- _What you are asked to do_: Please find the line that holds "This screenshot has height=675, width=1250." below and reproduce it, along with every line after it through the end, exactly and without pictures.

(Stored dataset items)
====================
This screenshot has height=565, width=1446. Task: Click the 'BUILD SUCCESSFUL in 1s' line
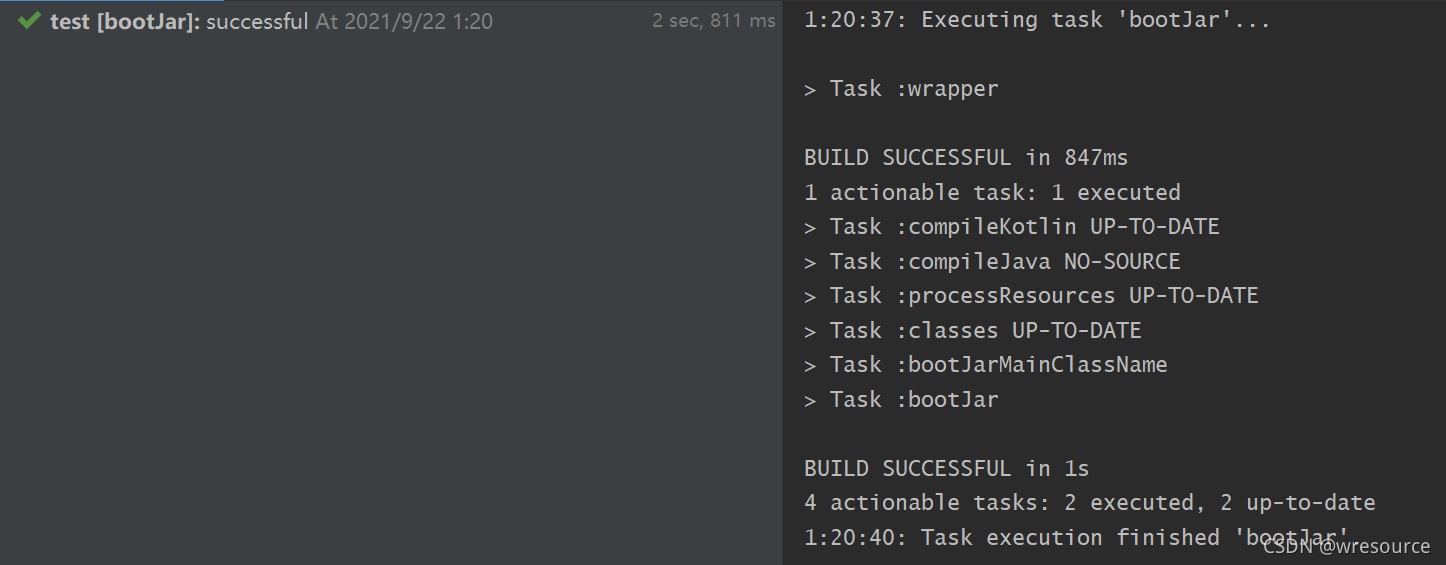[946, 468]
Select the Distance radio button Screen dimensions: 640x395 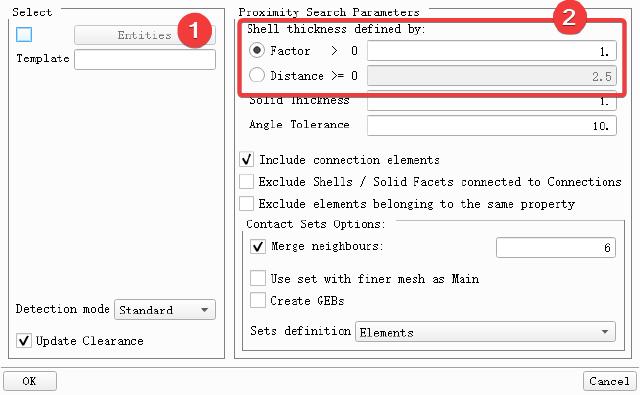tap(257, 75)
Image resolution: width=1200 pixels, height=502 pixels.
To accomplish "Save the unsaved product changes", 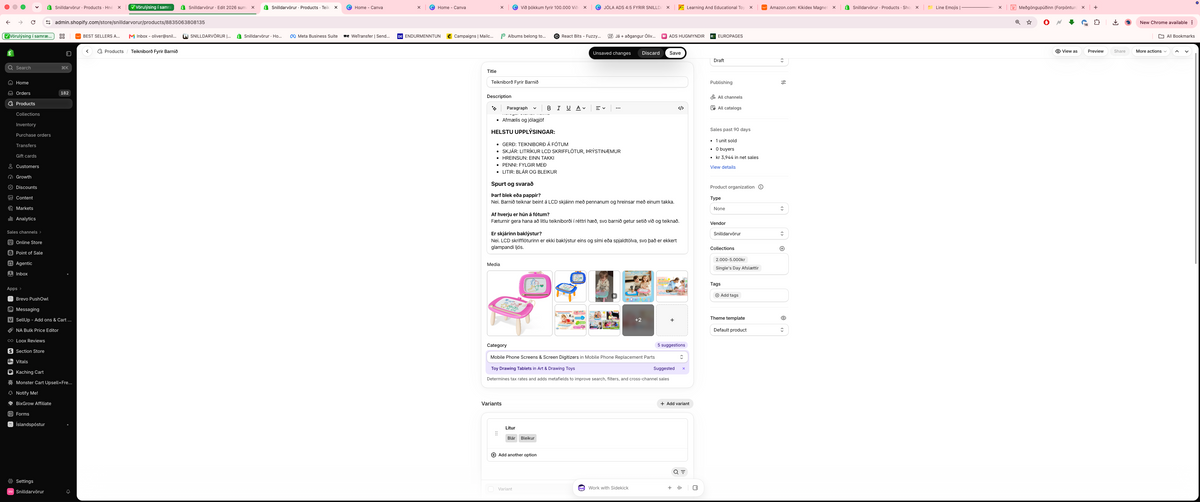I will (x=675, y=53).
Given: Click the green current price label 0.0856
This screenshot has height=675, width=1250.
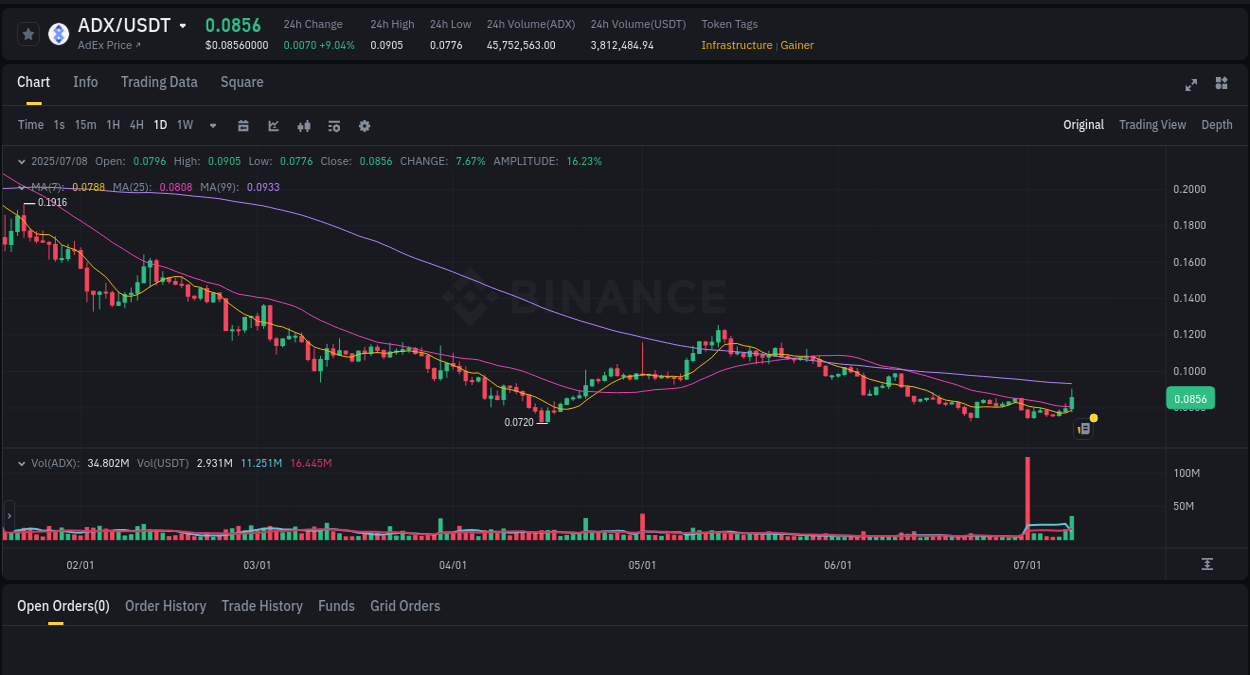Looking at the screenshot, I should tap(1189, 398).
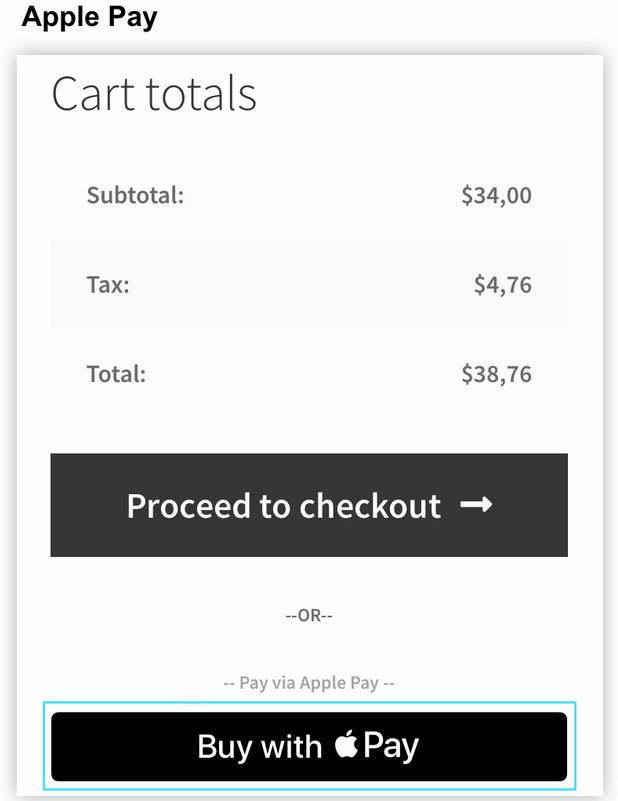Click the 'Buy with' text on black button
The width and height of the screenshot is (618, 801).
[260, 747]
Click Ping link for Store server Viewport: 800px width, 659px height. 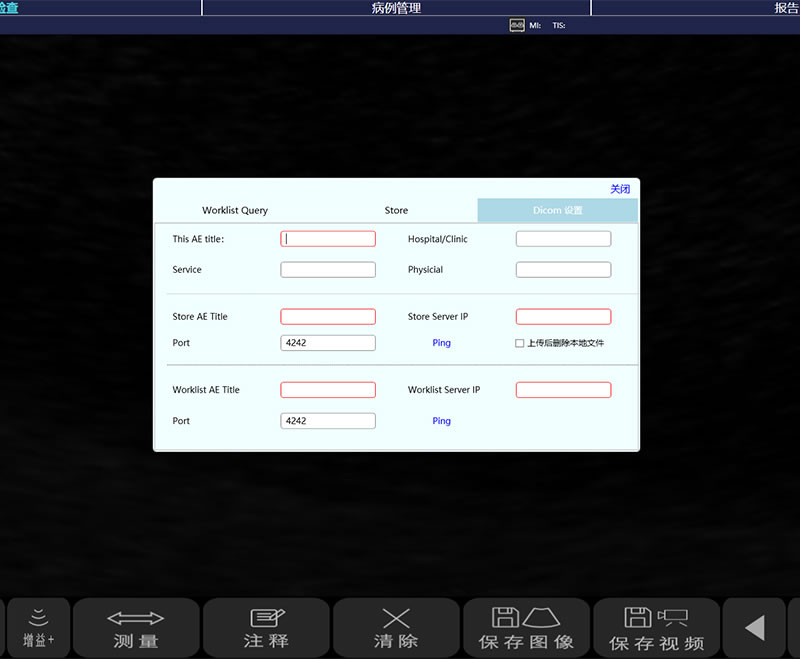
====================
- _Exercise output_:
This screenshot has height=675, width=1250.
Looking at the screenshot, I should tap(1189, 398).
Click the 'Buy with' text on black button
The width and height of the screenshot is (618, 801).
[260, 747]
Click Ping link for Store server Viewport: 800px width, 659px height. 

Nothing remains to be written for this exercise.